▶ [Records provided]:
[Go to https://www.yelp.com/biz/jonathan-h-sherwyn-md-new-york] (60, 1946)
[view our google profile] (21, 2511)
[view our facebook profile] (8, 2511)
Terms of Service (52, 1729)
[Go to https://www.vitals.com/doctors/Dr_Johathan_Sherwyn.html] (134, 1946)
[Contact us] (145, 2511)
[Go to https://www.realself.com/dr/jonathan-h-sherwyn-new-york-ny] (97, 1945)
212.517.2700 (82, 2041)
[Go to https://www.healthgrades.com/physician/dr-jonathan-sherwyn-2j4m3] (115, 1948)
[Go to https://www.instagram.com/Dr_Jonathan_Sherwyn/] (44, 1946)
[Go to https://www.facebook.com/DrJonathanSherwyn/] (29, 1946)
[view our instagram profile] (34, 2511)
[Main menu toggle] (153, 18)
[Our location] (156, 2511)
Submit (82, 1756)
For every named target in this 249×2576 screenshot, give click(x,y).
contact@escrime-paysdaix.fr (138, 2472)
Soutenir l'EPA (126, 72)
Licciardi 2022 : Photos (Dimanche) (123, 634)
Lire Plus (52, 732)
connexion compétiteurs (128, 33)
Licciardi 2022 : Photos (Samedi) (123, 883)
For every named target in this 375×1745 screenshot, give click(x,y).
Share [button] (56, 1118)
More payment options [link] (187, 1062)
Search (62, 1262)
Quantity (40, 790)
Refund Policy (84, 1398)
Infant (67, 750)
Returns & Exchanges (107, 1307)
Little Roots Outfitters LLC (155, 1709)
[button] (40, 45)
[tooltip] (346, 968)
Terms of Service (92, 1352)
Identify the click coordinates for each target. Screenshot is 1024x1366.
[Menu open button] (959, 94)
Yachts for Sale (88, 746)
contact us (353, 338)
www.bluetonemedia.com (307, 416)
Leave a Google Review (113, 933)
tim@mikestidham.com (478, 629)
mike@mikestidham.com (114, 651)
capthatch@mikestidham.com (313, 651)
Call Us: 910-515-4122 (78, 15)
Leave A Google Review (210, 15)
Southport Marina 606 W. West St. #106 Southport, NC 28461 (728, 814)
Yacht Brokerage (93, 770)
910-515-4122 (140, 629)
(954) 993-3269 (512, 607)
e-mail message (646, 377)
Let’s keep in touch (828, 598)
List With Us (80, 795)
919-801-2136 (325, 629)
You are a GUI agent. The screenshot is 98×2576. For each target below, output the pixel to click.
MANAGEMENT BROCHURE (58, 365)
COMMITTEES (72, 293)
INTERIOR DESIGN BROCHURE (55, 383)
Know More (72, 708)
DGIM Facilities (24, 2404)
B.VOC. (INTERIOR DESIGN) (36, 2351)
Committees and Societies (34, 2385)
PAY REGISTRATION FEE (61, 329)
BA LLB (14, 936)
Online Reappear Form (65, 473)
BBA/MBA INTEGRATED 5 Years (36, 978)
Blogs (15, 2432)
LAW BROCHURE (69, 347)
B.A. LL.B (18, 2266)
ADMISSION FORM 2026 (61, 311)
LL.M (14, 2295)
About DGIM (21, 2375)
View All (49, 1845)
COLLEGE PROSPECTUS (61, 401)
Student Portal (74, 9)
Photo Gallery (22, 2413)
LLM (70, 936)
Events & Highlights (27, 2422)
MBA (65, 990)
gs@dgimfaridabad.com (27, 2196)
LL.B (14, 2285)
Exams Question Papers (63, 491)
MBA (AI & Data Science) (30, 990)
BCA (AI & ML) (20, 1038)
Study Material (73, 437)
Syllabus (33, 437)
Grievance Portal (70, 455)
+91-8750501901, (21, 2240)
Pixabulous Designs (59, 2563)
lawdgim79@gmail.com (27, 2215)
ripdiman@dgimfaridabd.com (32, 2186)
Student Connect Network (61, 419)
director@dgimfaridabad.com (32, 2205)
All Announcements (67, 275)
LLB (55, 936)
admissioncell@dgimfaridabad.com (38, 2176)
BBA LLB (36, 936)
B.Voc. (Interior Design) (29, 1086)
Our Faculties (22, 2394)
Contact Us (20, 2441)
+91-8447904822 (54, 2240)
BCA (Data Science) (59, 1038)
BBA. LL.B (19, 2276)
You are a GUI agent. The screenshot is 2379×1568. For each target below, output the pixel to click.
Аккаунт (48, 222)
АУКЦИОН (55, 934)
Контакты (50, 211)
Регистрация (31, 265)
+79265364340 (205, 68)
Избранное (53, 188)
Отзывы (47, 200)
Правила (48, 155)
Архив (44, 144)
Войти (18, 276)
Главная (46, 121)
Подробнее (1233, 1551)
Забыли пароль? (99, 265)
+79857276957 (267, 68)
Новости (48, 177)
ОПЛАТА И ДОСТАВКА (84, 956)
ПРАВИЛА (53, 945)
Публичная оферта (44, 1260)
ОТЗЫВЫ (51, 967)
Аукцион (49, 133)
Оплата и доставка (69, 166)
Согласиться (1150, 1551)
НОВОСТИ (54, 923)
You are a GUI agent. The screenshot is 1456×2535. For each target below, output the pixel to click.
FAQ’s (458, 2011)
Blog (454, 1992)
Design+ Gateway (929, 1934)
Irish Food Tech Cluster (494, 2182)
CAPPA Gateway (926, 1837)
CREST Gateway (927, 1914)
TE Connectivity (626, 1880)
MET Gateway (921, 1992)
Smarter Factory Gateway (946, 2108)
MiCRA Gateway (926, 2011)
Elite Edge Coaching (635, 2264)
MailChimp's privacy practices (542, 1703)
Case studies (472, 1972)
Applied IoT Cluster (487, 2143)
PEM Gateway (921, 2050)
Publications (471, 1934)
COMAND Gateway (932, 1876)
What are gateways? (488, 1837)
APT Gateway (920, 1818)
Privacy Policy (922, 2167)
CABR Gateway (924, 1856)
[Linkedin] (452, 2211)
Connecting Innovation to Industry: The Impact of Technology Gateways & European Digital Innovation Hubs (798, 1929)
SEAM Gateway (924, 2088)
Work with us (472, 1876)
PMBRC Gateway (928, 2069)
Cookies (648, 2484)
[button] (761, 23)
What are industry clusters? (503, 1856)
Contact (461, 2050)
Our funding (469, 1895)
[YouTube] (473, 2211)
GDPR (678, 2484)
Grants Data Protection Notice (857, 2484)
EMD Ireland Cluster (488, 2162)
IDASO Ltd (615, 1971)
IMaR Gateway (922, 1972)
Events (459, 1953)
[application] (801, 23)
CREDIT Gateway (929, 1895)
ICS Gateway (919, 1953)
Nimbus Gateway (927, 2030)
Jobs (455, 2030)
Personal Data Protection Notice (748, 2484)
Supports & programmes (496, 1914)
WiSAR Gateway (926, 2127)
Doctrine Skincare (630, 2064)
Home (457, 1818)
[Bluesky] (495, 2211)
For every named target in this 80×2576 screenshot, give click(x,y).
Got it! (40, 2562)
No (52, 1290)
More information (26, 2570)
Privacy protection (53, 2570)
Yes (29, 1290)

▶ [Exercise goal]:
Take the records above and return them exactly as written.

▶ [Exercise response]:
[Go to https://www.yelp.com/biz/jonathan-h-sherwyn-md-new-york] (60, 1946)
[view our google profile] (21, 2511)
[view our facebook profile] (8, 2511)
Terms of Service (52, 1729)
[Go to https://www.vitals.com/doctors/Dr_Johathan_Sherwyn.html] (134, 1946)
[Contact us] (145, 2511)
[Go to https://www.realself.com/dr/jonathan-h-sherwyn-new-york-ny] (97, 1945)
212.517.2700 (82, 2041)
[Go to https://www.healthgrades.com/physician/dr-jonathan-sherwyn-2j4m3] (115, 1948)
[Go to https://www.instagram.com/Dr_Jonathan_Sherwyn/] (44, 1946)
[Go to https://www.facebook.com/DrJonathanSherwyn/] (29, 1946)
[view our instagram profile] (34, 2511)
[Main menu toggle] (153, 18)
[Our location] (156, 2511)
Submit (82, 1756)
For every named target in this 249×2576 screenshot, give click(x,y).
contact@escrime-paysdaix.fr (138, 2472)
Soutenir l'EPA (126, 72)
Licciardi 2022 : Photos (Dimanche) (123, 634)
Lire Plus (52, 732)
connexion compétiteurs (128, 33)
Licciardi 2022 : Photos (Samedi) (123, 883)
For every named target in this 375×1745 screenshot, give click(x,y).
Share [button] (56, 1118)
More payment options [link] (187, 1062)
Search (62, 1262)
Quantity (40, 790)
Refund Policy (84, 1398)
Infant (67, 750)
Returns & Exchanges (107, 1307)
Little Roots Outfitters LLC (155, 1709)
[button] (40, 45)
[tooltip] (346, 968)
Terms of Service (92, 1352)
Identify the click coordinates for each target. Screenshot is 1024x1366.
[Menu open button] (959, 94)
Yachts for Sale (88, 746)
contact us (353, 338)
www.bluetonemedia.com (307, 416)
Leave a Google Review (113, 933)
tim@mikestidham.com (478, 629)
mike@mikestidham.com (114, 651)
capthatch@mikestidham.com (313, 651)
Call Us: 910-515-4122 (78, 15)
Leave A Google Review (210, 15)
Southport Marina 606 W. West St. #106 Southport, NC 28461 (728, 814)
Yacht Brokerage (93, 770)
910-515-4122 (140, 629)
(954) 993-3269 (512, 607)
e-mail message (646, 377)
Let’s keep in touch (828, 598)
List With Us (80, 795)
919-801-2136 (325, 629)
You are a GUI agent. The screenshot is 98×2576. For each target below, output the pixel to click.
MANAGEMENT BROCHURE (58, 365)
COMMITTEES (72, 293)
INTERIOR DESIGN BROCHURE (55, 383)
Know More (72, 708)
DGIM Facilities (24, 2404)
B.VOC. (INTERIOR DESIGN) (36, 2351)
Committees and Societies (34, 2385)
PAY REGISTRATION FEE (61, 329)
BA LLB (14, 936)
Online Reappear Form (65, 473)
BBA/MBA INTEGRATED 5 Years (36, 978)
Blogs (15, 2432)
LAW BROCHURE (69, 347)
B.A. LL.B (18, 2266)
ADMISSION FORM 2026 (61, 311)
LL.M (14, 2295)
About DGIM (21, 2375)
View All (49, 1845)
COLLEGE PROSPECTUS (61, 401)
Student Portal (74, 9)
Photo Gallery (22, 2413)
LLM (70, 936)
Events & Highlights (27, 2422)
MBA (65, 990)
gs@dgimfaridabad.com (27, 2196)
LL.B (14, 2285)
Exams Question Papers (63, 491)
MBA (AI & Data Science) (30, 990)
BCA (AI & ML) (20, 1038)
Study Material (73, 437)
Syllabus (33, 437)
Grievance Portal (70, 455)
+91-8750501901, (21, 2240)
Pixabulous Designs (59, 2563)
lawdgim79@gmail.com (27, 2215)
ripdiman@dgimfaridabd.com (32, 2186)
Student Connect Network (61, 419)
director@dgimfaridabad.com (32, 2205)
All Announcements (67, 275)
LLB (55, 936)
admissioncell@dgimfaridabad.com (38, 2176)
BBA LLB (36, 936)
B.Voc. (Interior Design) (29, 1086)
Our Faculties (22, 2394)
Contact Us (20, 2441)
+91-8447904822 (54, 2240)
BCA (Data Science) (59, 1038)
BBA. LL.B (19, 2276)
You are a GUI agent. The screenshot is 2379×1568. For each target below, output the pixel to click.
Аккаунт (48, 222)
АУКЦИОН (55, 934)
Контакты (50, 211)
Регистрация (31, 265)
+79265364340 (205, 68)
Избранное (53, 188)
Отзывы (47, 200)
Правила (48, 155)
Архив (44, 144)
Войти (18, 276)
Главная (46, 121)
Подробнее (1233, 1551)
Забыли пароль? (99, 265)
+79857276957 (267, 68)
Новости (48, 177)
ОПЛАТА И ДОСТАВКА (84, 956)
ПРАВИЛА (53, 945)
Публичная оферта (44, 1260)
ОТЗЫВЫ (51, 967)
Аукцион (49, 133)
Оплата и доставка (69, 166)
Согласиться (1150, 1551)
НОВОСТИ (54, 923)
You are a GUI agent. The screenshot is 1456×2535. For each target below, output the pixel to click.
FAQ’s (458, 2011)
Blog (454, 1992)
Design+ Gateway (929, 1934)
Irish Food Tech Cluster (494, 2182)
CAPPA Gateway (926, 1837)
CREST Gateway (927, 1914)
TE Connectivity (626, 1880)
MET Gateway (921, 1992)
Smarter Factory Gateway (946, 2108)
MiCRA Gateway (926, 2011)
Elite Edge Coaching (635, 2264)
MailChimp's privacy practices (542, 1703)
Case studies (472, 1972)
Applied IoT Cluster (487, 2143)
PEM Gateway (921, 2050)
Publications (471, 1934)
COMAND Gateway (932, 1876)
What are gateways? (488, 1837)
APT Gateway (920, 1818)
Privacy Policy (922, 2167)
CABR Gateway (924, 1856)
[Linkedin] (452, 2211)
Connecting Innovation to Industry: The Impact of Technology Gateways & European Digital Innovation Hubs (798, 1929)
SEAM Gateway (924, 2088)
Work with us (472, 1876)
PMBRC Gateway (928, 2069)
Cookies (648, 2484)
[button] (761, 23)
What are industry clusters? (503, 1856)
Contact (461, 2050)
Our funding (469, 1895)
[YouTube] (473, 2211)
GDPR (678, 2484)
Grants Data Protection Notice (857, 2484)
EMD Ireland Cluster (488, 2162)
IDASO Ltd (615, 1971)
IMaR Gateway (922, 1972)
Events (459, 1953)
[application] (801, 23)
CREDIT Gateway (929, 1895)
ICS Gateway (919, 1953)
Nimbus Gateway (927, 2030)
Jobs (455, 2030)
Personal Data Protection Notice (748, 2484)
Supports & programmes (496, 1914)
WiSAR Gateway (926, 2127)
Doctrine Skincare (630, 2064)
Home (457, 1818)
[Bluesky] (495, 2211)
For every named target in this 80×2576 screenshot, give click(x,y).
Got it! (40, 2562)
No (52, 1290)
More information (26, 2570)
Privacy protection (53, 2570)
Yes (29, 1290)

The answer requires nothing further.